Top 100 or so Poems -- "Piano" by D. H. Lawrence

A literary giant, this man authored the classic novel "Lady Chatterly's Lover" and many other novels and stories which fed his fame. He lived the life of a poor bohemian, raised by a loving mother and a drunk, violent father - educating himself, eloping with his professors wife and traveling with her, penniless as he wrote his stories, novels and poems in barns and ship-holds.

His poetry was not recognized during his lifetime, due to the vast wealth of his other literary work. Posthumously, though, his talent as a poet came forth quite strongly...when it was discovered that he produced a succession of powerful and moving elegies towards the end of his life.

Here is one of his classics -- enjoy "Piano":

Piano

by David Herbert (D. H.) Lawrence

Softly, in the dusk, a woman is singing to me;
Taking me back down the vista of years, till I see
A child sitting under the piano, in the boom of the tingling strings
And pressing the small, poised feet of a mother who smiles as she sings.

In spite of myself, the insidious mastery of song
Betrays me back, till the heart of me weeps to belong
To the old Sunday evenings at home, with winter outside
And hymns in the cozy parlor, the tinkling piano our guide.

So now it is vain for the singer to burst into clamor
With the great black piano appassionato. The glamor
Of childish days is upon me, my manhood is cast
Down in the flood of remembrance, I weep like a child for the past.

Thursday, January 5, 2012

Top 100 or so Poems -- "Sailing to Byzantium" by William Butler Yeats

This classic poem by Yeats leads us in a search for the concentrated unity of life in the ideal city. Byzantium in the 6th century was what Yeats was dreaming of when he wrote it. Byzantium became Constantinople, then finally Istanbul...

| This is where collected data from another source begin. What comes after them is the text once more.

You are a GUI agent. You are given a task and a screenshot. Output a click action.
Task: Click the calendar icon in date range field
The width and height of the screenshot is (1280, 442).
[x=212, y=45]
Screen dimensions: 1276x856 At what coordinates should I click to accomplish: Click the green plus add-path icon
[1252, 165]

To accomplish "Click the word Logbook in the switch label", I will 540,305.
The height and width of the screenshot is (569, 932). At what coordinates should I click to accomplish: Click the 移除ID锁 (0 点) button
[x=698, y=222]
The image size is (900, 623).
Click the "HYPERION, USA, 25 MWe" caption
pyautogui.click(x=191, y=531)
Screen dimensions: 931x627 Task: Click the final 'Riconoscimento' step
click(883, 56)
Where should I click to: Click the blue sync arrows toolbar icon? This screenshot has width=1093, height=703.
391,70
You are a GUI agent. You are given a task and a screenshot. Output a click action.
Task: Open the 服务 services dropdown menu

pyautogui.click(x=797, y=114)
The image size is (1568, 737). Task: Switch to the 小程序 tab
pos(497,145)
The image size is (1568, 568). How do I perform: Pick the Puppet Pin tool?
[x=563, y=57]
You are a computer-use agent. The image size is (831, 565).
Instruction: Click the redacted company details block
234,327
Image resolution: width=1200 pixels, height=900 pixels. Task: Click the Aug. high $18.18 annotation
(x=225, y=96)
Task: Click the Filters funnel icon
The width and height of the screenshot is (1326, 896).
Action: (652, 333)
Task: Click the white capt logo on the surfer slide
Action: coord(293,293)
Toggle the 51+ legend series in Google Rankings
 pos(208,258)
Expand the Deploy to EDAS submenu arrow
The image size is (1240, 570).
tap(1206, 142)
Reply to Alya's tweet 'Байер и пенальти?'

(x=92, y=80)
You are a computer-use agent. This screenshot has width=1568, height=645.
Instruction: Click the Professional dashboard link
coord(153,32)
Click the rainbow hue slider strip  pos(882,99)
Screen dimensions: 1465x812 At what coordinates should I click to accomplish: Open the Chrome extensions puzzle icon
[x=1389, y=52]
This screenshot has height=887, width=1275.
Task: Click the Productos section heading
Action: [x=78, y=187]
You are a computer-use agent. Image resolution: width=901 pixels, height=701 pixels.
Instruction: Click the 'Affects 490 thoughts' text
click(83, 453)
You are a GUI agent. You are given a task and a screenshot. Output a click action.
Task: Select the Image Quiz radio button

"Sailing to Byzantium" is one of the top 15 most anthologized poems of all time.

Enjoy his dream...

Sailing to Byzantium

By William Butler Yeats

I

That is no country for old men. The young
In one another's arms, birds in the trees
- Those dying generations - at their song,
The salmon-falls, the mackerel-crowded seas,
Fish, flesh, or fowl, commend all summer long
Whatever is begotten, born, and dies.
Caught in that sensual music all neglect
Monuments of unageing intellect.

II

An aged man is but a paltry thing,
A tattered coat upon a stick, unless
Soul clap its hands and sing, and louder sing
For every tatter in its mortal dress,
Nor is there singing school but studying
Monuments of its own magnificence;
And therefore I have sailed the seas and come
To the holy city of Byzantium.

III

O sages standing in God's holy fire
As in the gold mosaic of a wall,
Come from the holy fire, perne in a gyre,
And be the singing-masters of my soul.
Consume my heart away; sick with desire
And fastened to a dying animal
It knows not what it is; and gather me
Into the artifice of eternity.

IV

Once out of nature I shall never take
My bodily form from any natural thing,
But such a form as Grecian goldsmiths make
Of hammered gold and gold enamelling
To keep a drowsy Emperor awake;
Or set upon a golden bough to sing
To lords and ladies of Byzantium
Of what is past, or passing, or to come.

Monday, January 2, 2012

Top 100 or so Poems -- "Chicago" by Carl Sandburg

Carl Sandburg was an American poet of Swedish descent - a man who spent his formative years growing up in the late 19th century midwest as a milkman, farmhand on the wheat plains of Kansas, hotel porter, bricklayer, a soldier in the Spanish-American war (fought mostly mosquitos in Puerto Rico), and in around 1919 he became a journalist for the Chicago Daily News.

A great American biographer, novelist, journalist and free verse poet, Sandburg spent two years traveling the country as a hobo, learning folk songs and thereby forming his poetic spirit and socialist political views.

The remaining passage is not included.